[WHAT YOU SHOULD DO] Transcribe all the data below exactly, leaving its pictures out.

=== Begin Enclosure ===

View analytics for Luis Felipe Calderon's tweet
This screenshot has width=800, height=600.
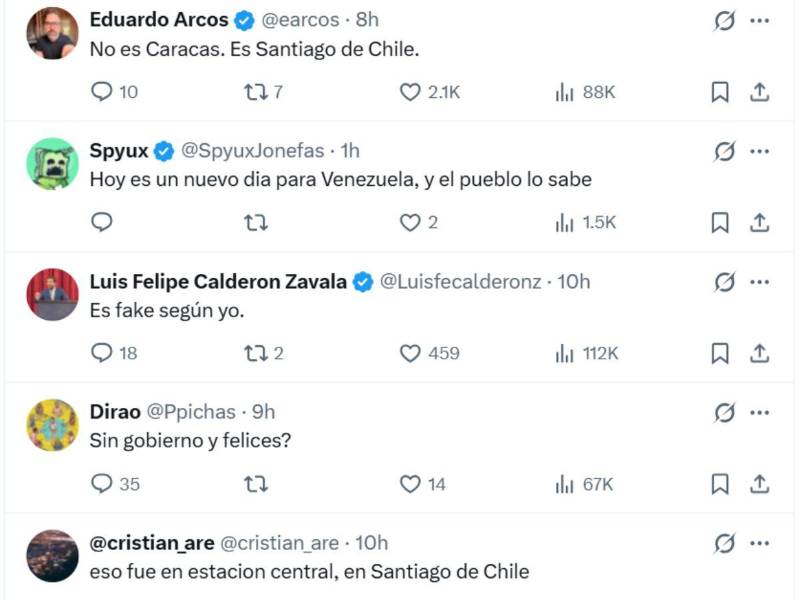(564, 352)
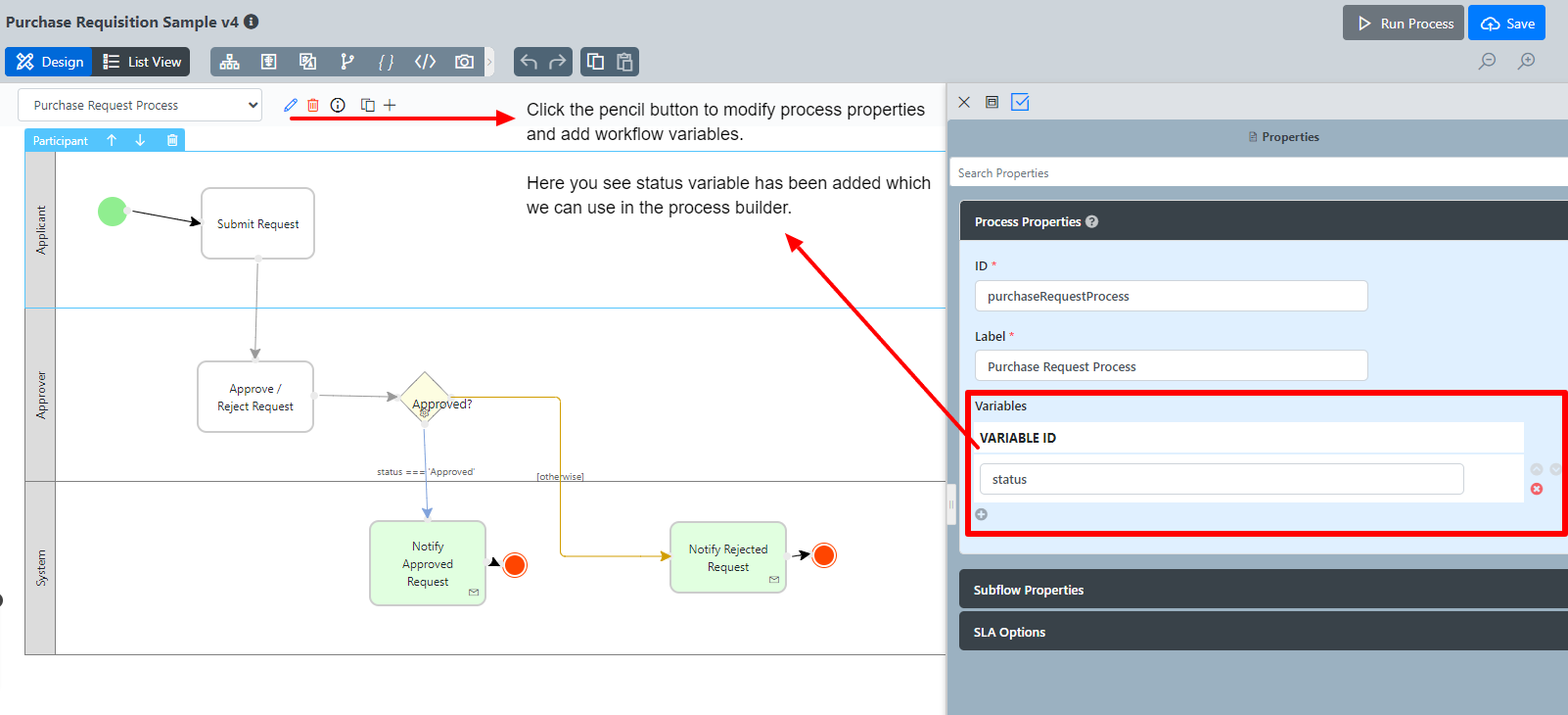This screenshot has height=715, width=1568.
Task: Zoom in on the process canvas
Action: 1526,62
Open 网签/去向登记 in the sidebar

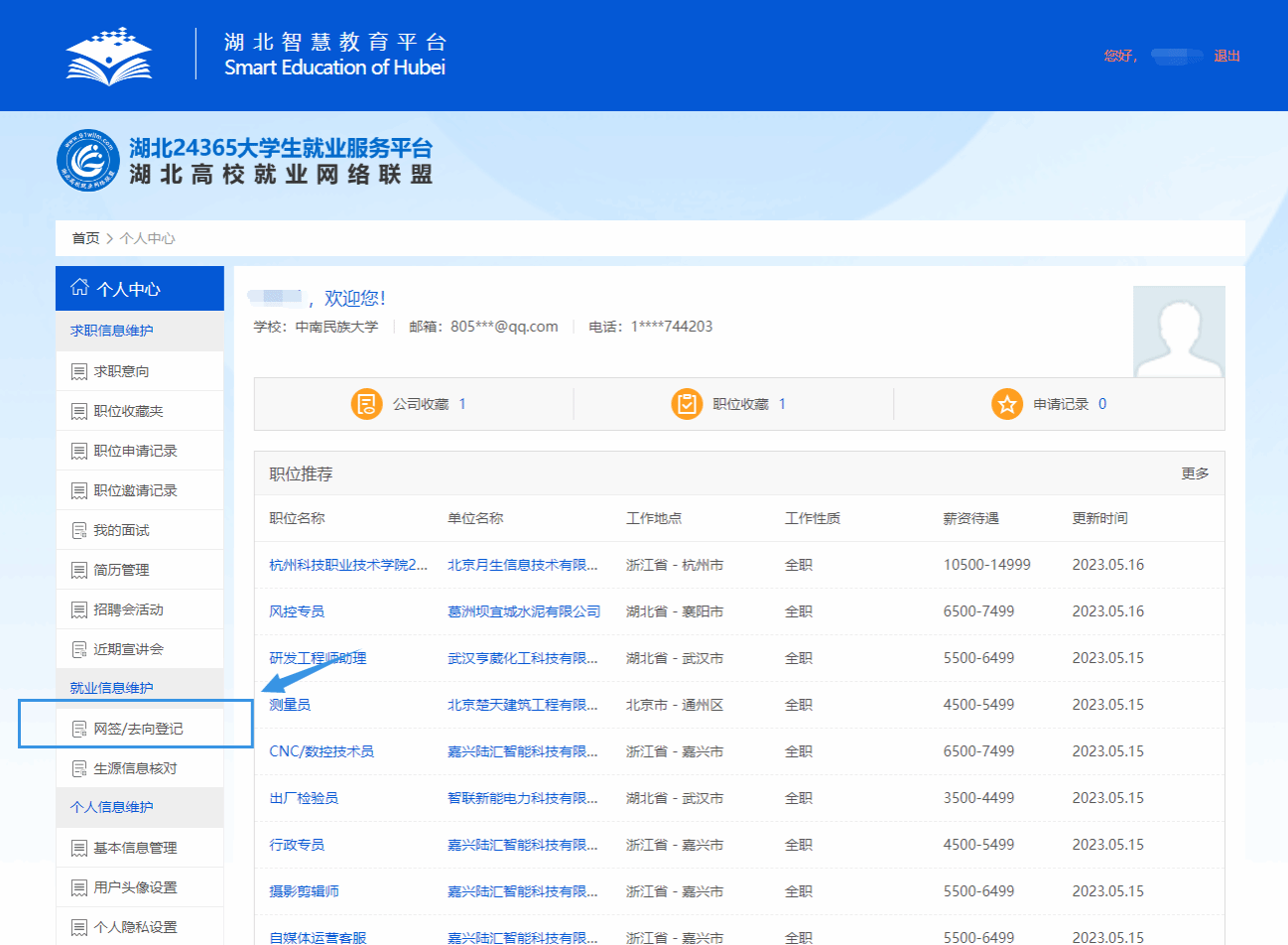[x=138, y=729]
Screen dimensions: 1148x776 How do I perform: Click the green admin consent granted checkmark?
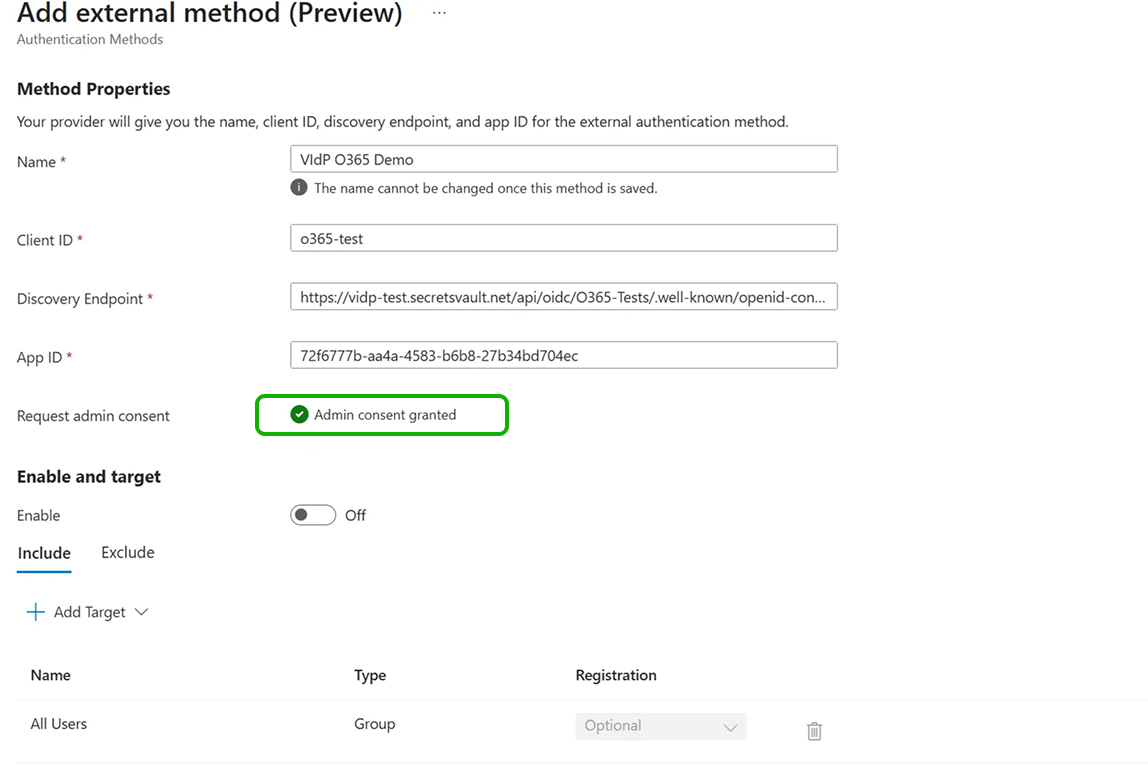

=== End Enclosure ===

[EXERCISE RESPONSE]
View analytics for Luis Felipe Calderon's tweet
This screenshot has width=800, height=600.
(564, 352)
This screenshot has height=715, width=1568.
Task: Zoom in on the process canvas
Action: 1526,62
Open 网签/去向登记 in the sidebar

[x=138, y=729]
Screen dimensions: 1148x776 How do I perform: Click the green admin consent granted checkmark?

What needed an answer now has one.